Time & Materials contracts are often justified as “flexible” or “agile-friendly,” but without explicit guardrails, they are structurally one-sided. When effort is uncapped and oversight is weak, cost control disappears—and the client becomes the shock absorber for inefficiency.
The core problem is incentive alignment. In an unguarded T&M model, the vendor is paid more when work takes longer. If the contract lacks burn-rate visibility, milestone checkpoints, or not-to-exceed thresholds, there is no economic pressure to resolve ambiguity quickly or optimize delivery. Progress becomes narrative-driven instead of evidence-based.

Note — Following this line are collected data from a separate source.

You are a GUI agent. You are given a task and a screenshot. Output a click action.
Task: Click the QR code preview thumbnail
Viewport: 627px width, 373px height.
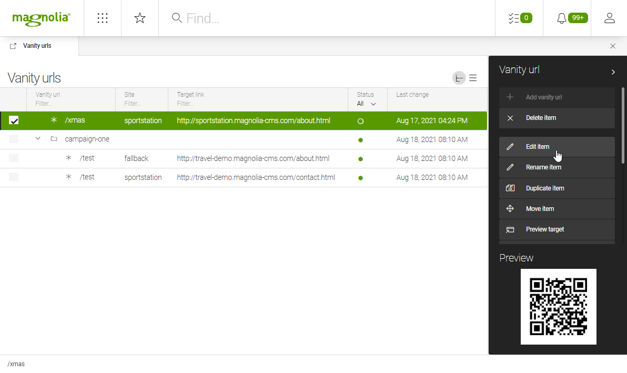[x=559, y=306]
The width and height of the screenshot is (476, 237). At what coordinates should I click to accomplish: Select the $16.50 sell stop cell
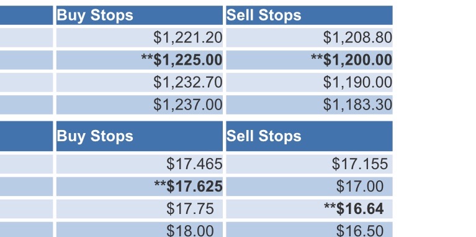pos(309,230)
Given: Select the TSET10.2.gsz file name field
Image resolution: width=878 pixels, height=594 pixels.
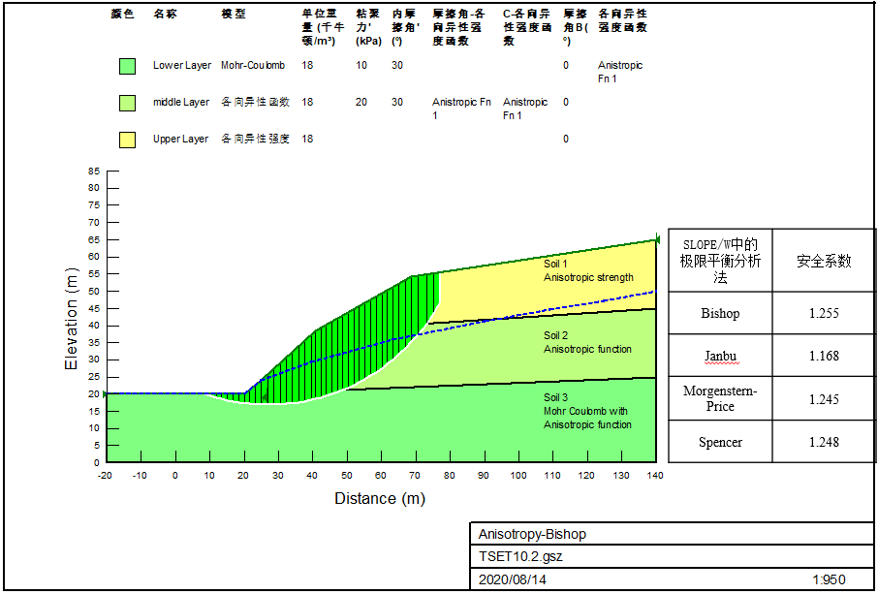Looking at the screenshot, I should 520,557.
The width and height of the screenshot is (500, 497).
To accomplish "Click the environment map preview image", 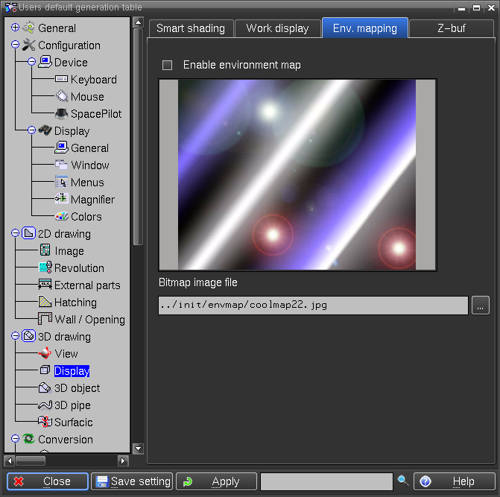I will [297, 174].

Many SOWs fail to require detailed time reporting tied to outcomes. Hours are logged, but value is unclear. Clients see invoices growing without a corresponding increase in usable functionality. When questions are raised, the response is usually technical complexity or evolving requirements—both difficult to challenge without contractual controls.

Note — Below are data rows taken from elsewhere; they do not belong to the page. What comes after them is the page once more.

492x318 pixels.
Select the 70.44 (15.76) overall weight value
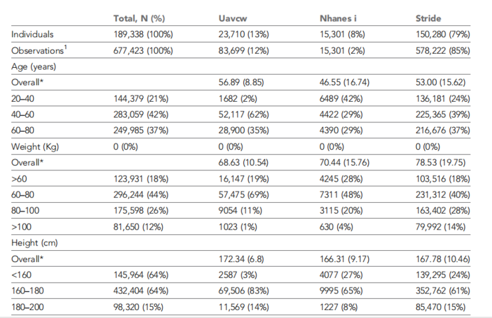coord(348,162)
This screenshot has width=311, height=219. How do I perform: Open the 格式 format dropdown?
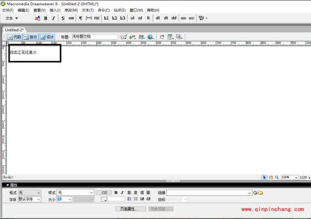pos(30,193)
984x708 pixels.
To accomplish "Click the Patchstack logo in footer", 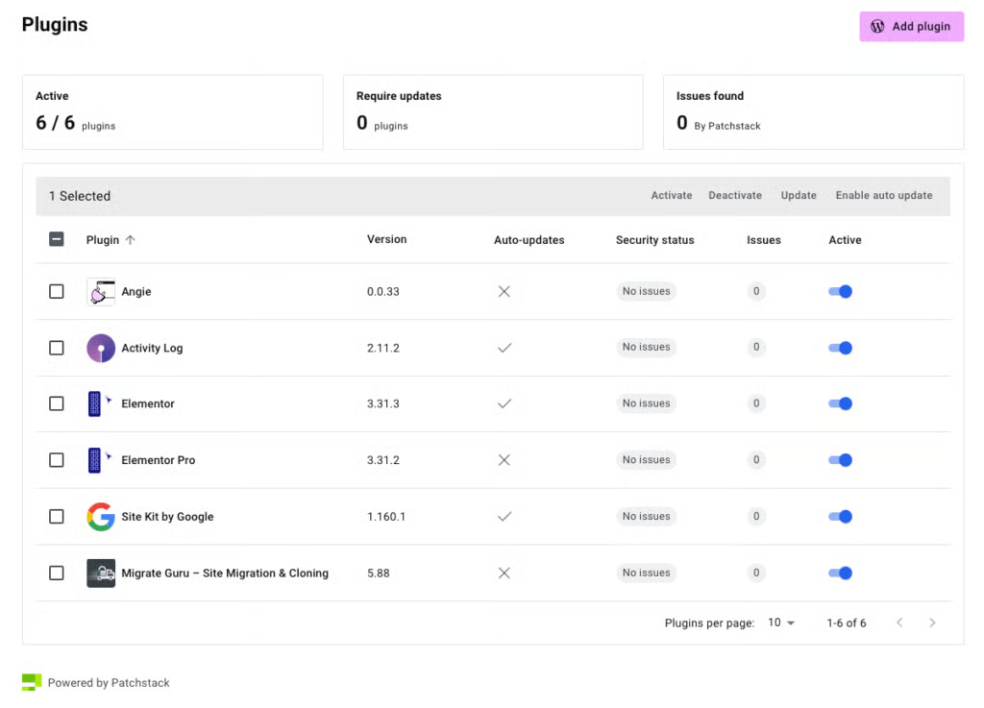I will click(x=32, y=682).
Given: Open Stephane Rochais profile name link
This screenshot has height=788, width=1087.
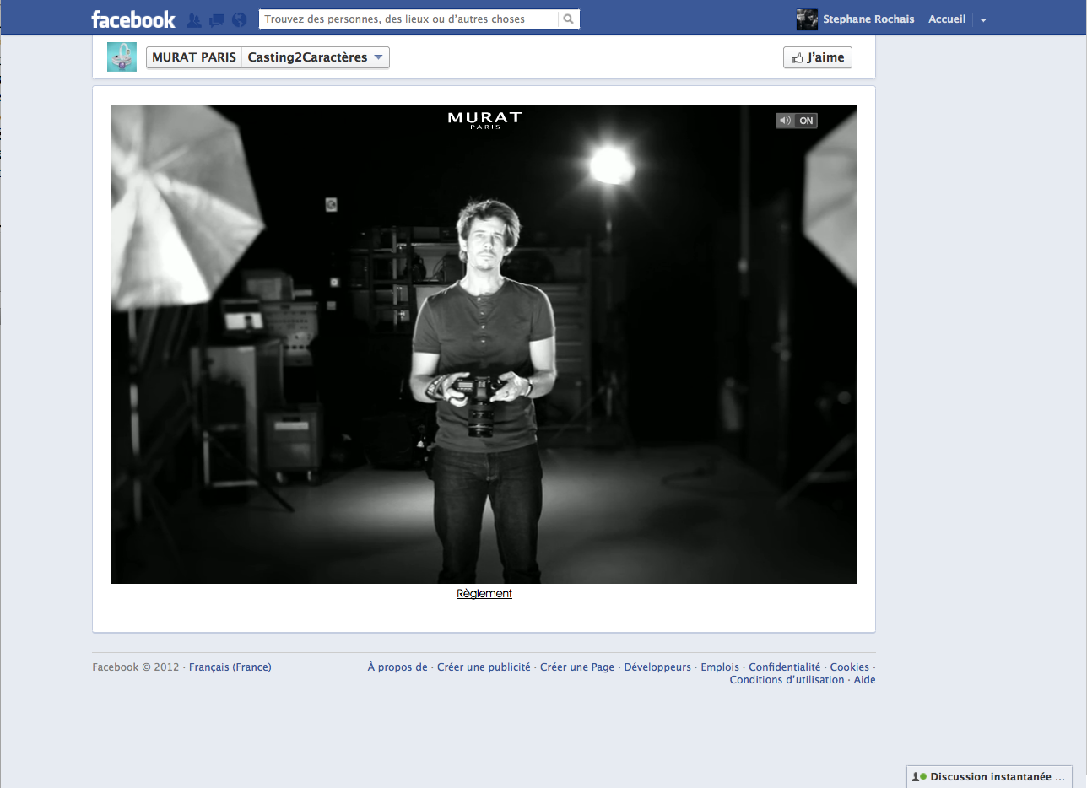Looking at the screenshot, I should pos(868,19).
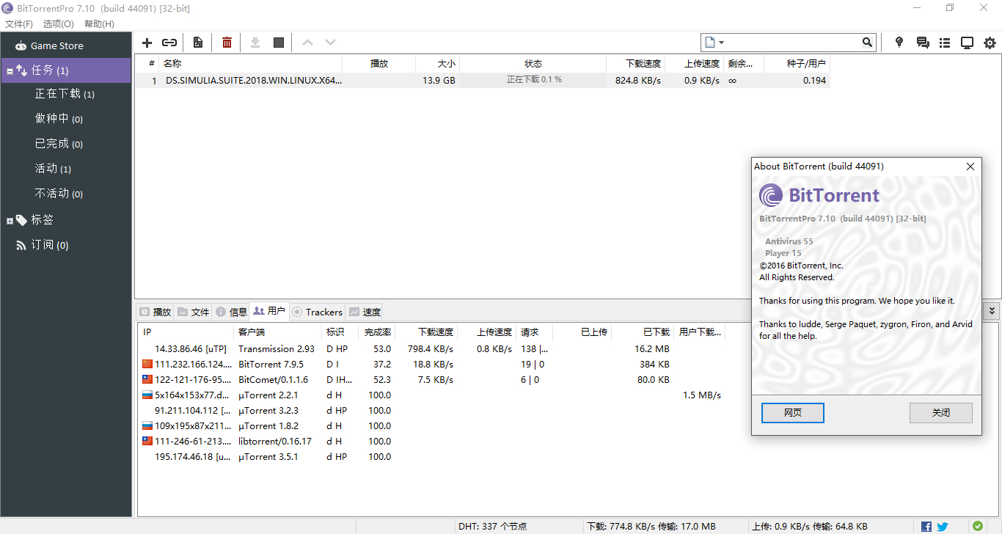Viewport: 1002px width, 534px height.
Task: Click the lightbulb icon in the toolbar
Action: (899, 43)
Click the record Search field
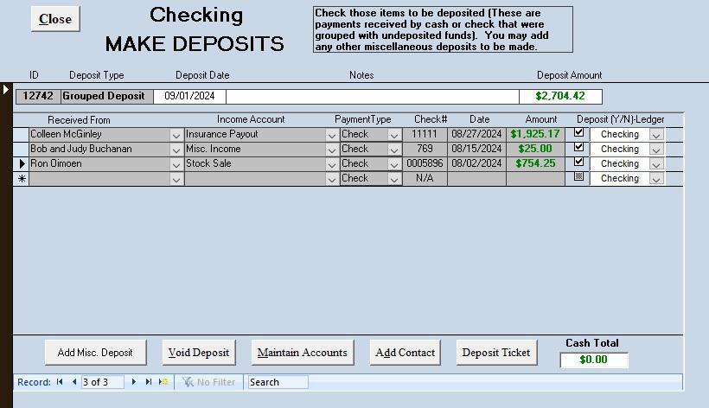The height and width of the screenshot is (408, 709). pyautogui.click(x=277, y=382)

The absence of caps is especially dangerous. Without phase-level ceilings or rolling estimates, cost overruns are discovered late, when sunk-cost bias is already in play. The client is forced to choose between throwing good money after bad or terminating a half-built system—neither of which is a real option.

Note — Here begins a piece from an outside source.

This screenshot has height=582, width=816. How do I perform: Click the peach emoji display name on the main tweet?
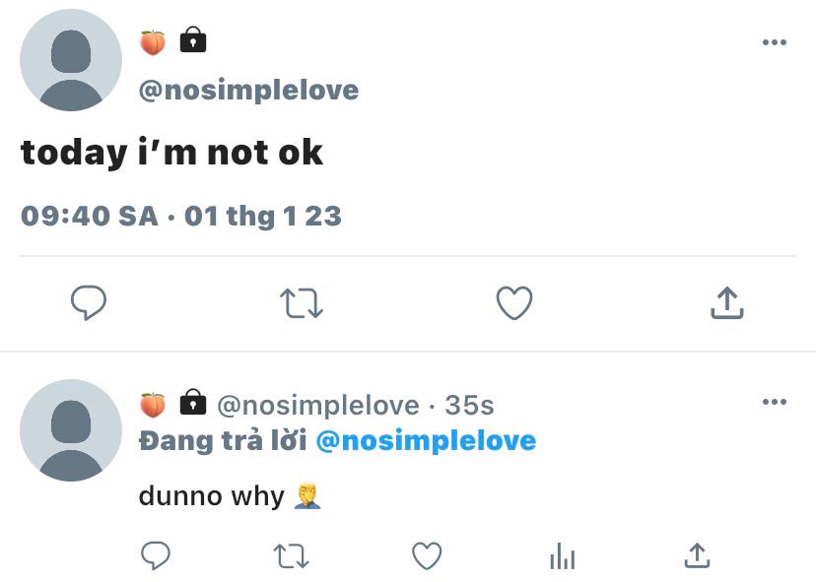(152, 41)
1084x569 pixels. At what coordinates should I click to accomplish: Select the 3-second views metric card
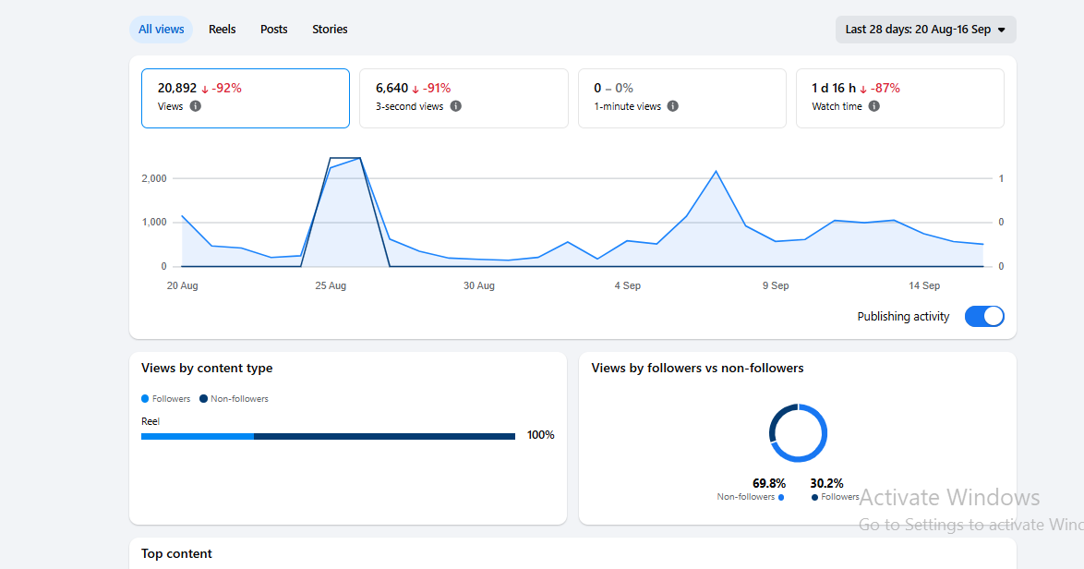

Unguarded T&M also weakens governance. If there are no defined checkpoints where scope, spend, and risk are reviewed together, problems compound silently. By the time leadership is involved, the budget is already blown and timelines are no longer credible.
Well-structured T&M contracts can work, but only with constraints: burn-rate transparency, regular forecasting, milestone-based reviews, and economic limits that force prioritization. Without these, T&M is not a partnership model. It is an open-ended financial commitment with asymmetric risk.
In software development, flexibility without guardrails is not agility—it is exposure.